Extrait du document |
☆ ☆ ☆

Le problème dans le jeu de « la poule mouillée » est celui de l’information imparfaite - l’incertitude quant au niveau d’engagement de l’autre. En ce qui concerne les différends en matière d’investissement, il faut un ensemble de principes mutuellement acceptés permettant de juger du bien-fondé de la demande d’un investisseur dans chaque cas, principes qui pourraient servir de points de convergence dans les négociations diplomatiques.

Dans les années d’après-guerre, les États-Unis ont cherché à atteindre cet objectif par le biais d’un réseau de traités d’amitié, de commerce et de navigation [Friendship, Commerce and Navigation (FCN) en anglais, ndlr]. Dépourvus de tout moyen d’application, ces traités servaient uniquement à graisser les rouages de négociations de bonne foi.

Le nouvel ordre économique international

Le programme FCN américain s’est rapidement arrêté, mais le bouleversement du droit international des investissements s’est poursuivi à un rythme soutenu.

Alors que les pays gagnaient leur liberté politique, ils se retrouvaient généralement dépourvus de toute indépendance économique réelle. Le plus exaspérant est que leurs maîtres coloniaux avaient souvent cédé leurs ressources naturelles à des conditions ridiculement généreuses. Ces nouveaux États indépendants n’avaient ni l’esprit, ni la capacité de payer des compensations pour la nationalisation de ces actifs pillés. Au lieu de cela, ils ont commencé à exproprier les biens étrangers en nombre record.

La question a atteint son paroxysme en 1974 lorsque, forts de la flambée des prix des matières premières, les pays en développement se sont associés au sein des Nations unies pour proposer le Nouvel ordre économique international « calvoïste » (NOEI). Le NOEI affirmait, entre autres, le droit des États à exproprier les actifs étrangers, à verser des compensations conformément aux lois nationales et à arbitrer les différends devant les tribunaux nationaux.

Grâce à la puissance diplomatique et militaire de leur gouvernement, les investisseurs américains ont continué à recevoir une compensation complète dans pratiquement tous les cas d’expropriation. Cependant, en Europe, le NOEI a provoqué un sentiment de crise.

☆ ☆ ☆

Matériel fourni |
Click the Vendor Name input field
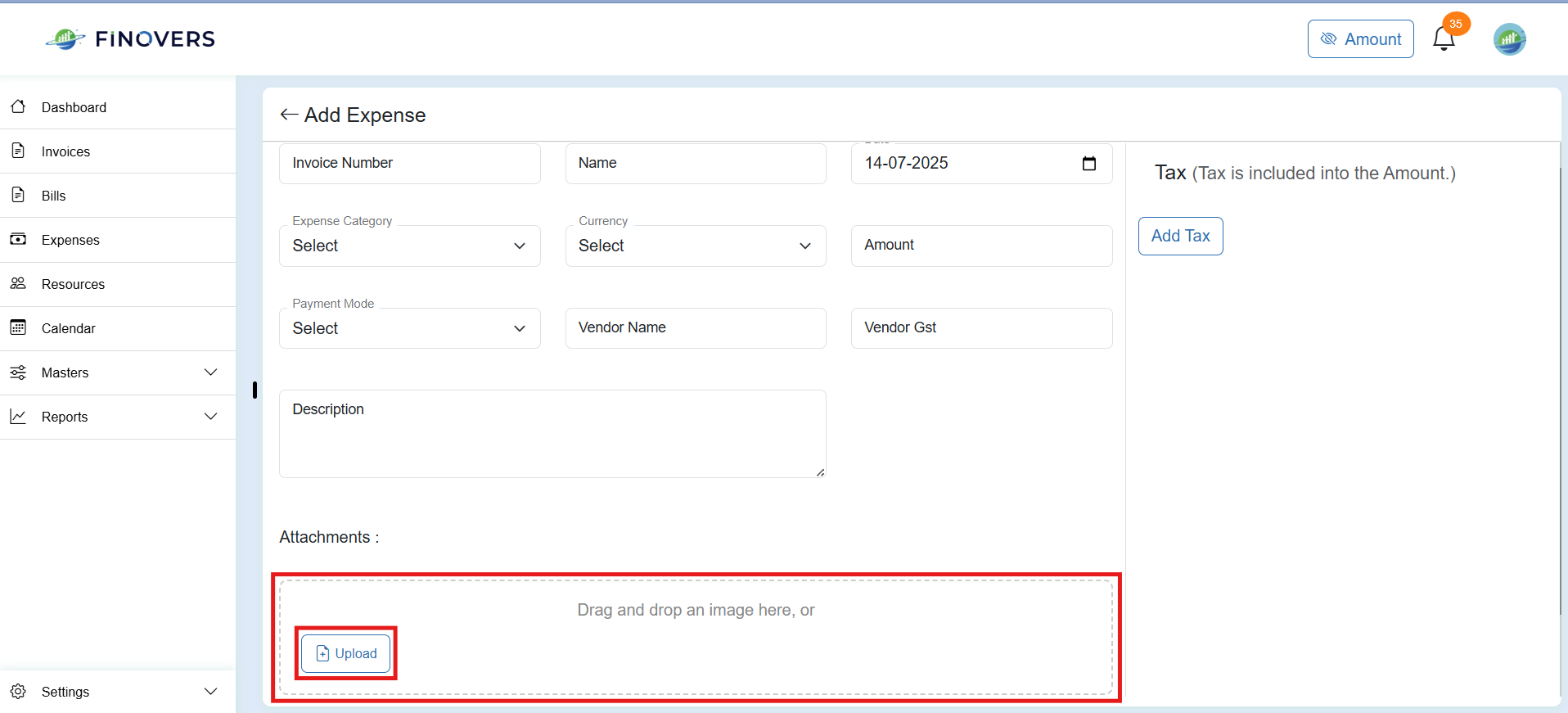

☆ ☆ ☆

Consignes de l'exercice |
- A) Selon l'extrait sur le droit international des investissements, en quelle année les pays en développement ont-ils proposé le Nouvel ordre économique international aux Nations unies ?
- B) Recopiez mot pour mot le passage de l'extrait sur le droit international des investissements qui va de « La question a » jusqu'à « sentiment de crise. ».
- C) Reprenez l'extrait sur le droit international des investissements à la suite de sa dernière phrase.

Réponses attendues |
- A) En 1974.

- B)
La question a atteint son paroxysme en 1974 lorsque, forts de la flambée des prix des matières premières, les pays en développement se sont associés au sein des Nations unies pour proposer le Nouvel ordre économique international « calvoïste » (NOEI). Le NOEI affirmait, entre autres, le droit des États à exproprier les actifs étrangers, à verser des compensations conformément aux lois nationales et à arbitrer les différends devant les tribunaux nationaux.

Grâce à la puissance diplomatique et militaire de leur gouvernement, les investisseurs américains ont continué à recevoir une compensation complète dans pratiquement tous les cas d’expropriation. Cependant, en Europe, le NOEI a provoqué un sentiment de crise.

- C)
La réponse des juristes occidentaux a été une source particulière d’inquiétude. "Certains juristes internationaux influents en Occident pensaient que la compensation intégrale n’était pas applicable dans le cas de la Russie", explique Nicolás Perrone, auteur de Investment Treaties and the Legal Imagination.

"Pendant l’entre-deux-guerres, ils ont fait valoir que le droit international ne pouvait pas avoir de règles susceptibles d’empêcher un pays de choisir son propre système économique. L’une des choses que les investisseurs des années 1960 craignaient le plus était qu’ils puissent appliquer cette même doctrine au moment postcolonial."

Depuis au moins la débâcle de Suez en 1956, les investisseurs français et britanniques étaient de plus en plus conscients de l’incapacité de leurs gouvernements à défendre de manière fiable leurs actifs contre l’expropriation. Le NOEI ressemblait à leur pire cauchemar qui devenait réalité.

Les investisseurs allemands, en revanche, avaient été plus prévoyants. À la fin de la Seconde Guerre mondiale, ils avaient perdu la quasi-totalité de leurs actifs à l’étranger, saisis par les puissances alliées. Militairement et diplomatiquement affaibli, le gouvernement allemand était incapable de les récupérer.

Désireuse de rassurer ses investisseurs méfiants, l’Allemagne de l’Ouest a institué un régime d’assurance contre l’expropriation soutenu par le gouvernement, appuyé par un réseau de traités bilatéraux d’investissement (TBI) - similaires dans leur forme aux FCN américains. La déclaration du NOEI a conduit directement à l’adoption du TBI par le Royaume-Uni et à l’accélération du programme naissant de la France.

L’entrée de Hermann Josef Abs

Il existait une autre vision de ce que pouvaient être les traités d’investissement, une vision qui allait exercer une forte influence sur le développement du droit international de l’investissement.

Au lieu de servir de dispositifs de coordination pour des négociations diplomatiques informelles, les traités d’investissement pourraient servir de contrats entre les investisseurs et leur gouvernement d’accueil, signés au nom de l’investisseur par son État d’origine. Ces traités ne seraient pas seulement des mots chaleureux, mais donneraient aux investisseurs la possibilité de poursuivre les États qui violent leurs engagements.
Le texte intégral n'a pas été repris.